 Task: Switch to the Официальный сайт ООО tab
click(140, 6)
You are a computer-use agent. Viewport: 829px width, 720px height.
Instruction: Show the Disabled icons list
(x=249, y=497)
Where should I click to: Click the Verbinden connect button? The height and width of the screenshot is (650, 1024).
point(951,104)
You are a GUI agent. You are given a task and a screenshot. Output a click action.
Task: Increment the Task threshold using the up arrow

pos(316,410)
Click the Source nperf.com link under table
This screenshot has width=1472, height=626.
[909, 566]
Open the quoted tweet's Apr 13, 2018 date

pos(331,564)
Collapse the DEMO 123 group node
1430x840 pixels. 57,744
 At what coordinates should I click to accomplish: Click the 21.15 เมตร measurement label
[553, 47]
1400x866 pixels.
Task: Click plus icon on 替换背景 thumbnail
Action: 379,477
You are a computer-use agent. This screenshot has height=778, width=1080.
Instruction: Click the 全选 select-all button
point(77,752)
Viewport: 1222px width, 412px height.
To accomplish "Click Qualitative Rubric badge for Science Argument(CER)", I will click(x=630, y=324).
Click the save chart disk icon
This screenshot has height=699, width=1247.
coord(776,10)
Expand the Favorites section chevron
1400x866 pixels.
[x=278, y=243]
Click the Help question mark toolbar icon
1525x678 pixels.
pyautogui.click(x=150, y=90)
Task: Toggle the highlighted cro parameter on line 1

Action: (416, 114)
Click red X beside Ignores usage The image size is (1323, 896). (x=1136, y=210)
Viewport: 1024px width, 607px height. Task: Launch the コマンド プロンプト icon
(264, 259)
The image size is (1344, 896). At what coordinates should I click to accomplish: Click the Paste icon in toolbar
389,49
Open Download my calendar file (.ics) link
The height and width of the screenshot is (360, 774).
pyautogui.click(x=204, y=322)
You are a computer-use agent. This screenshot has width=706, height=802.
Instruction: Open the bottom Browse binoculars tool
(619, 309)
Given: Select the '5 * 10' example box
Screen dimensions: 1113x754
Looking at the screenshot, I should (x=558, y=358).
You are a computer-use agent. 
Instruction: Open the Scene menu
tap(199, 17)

**TO DO:** Pick out each line in the data above that contains the string "button".

**EXERCISE OUTPUT:**
Where should I click to: Click the Verbinden connect button? The height and width of the screenshot is (650, 1024).
Instruction: Click the 全选 select-all button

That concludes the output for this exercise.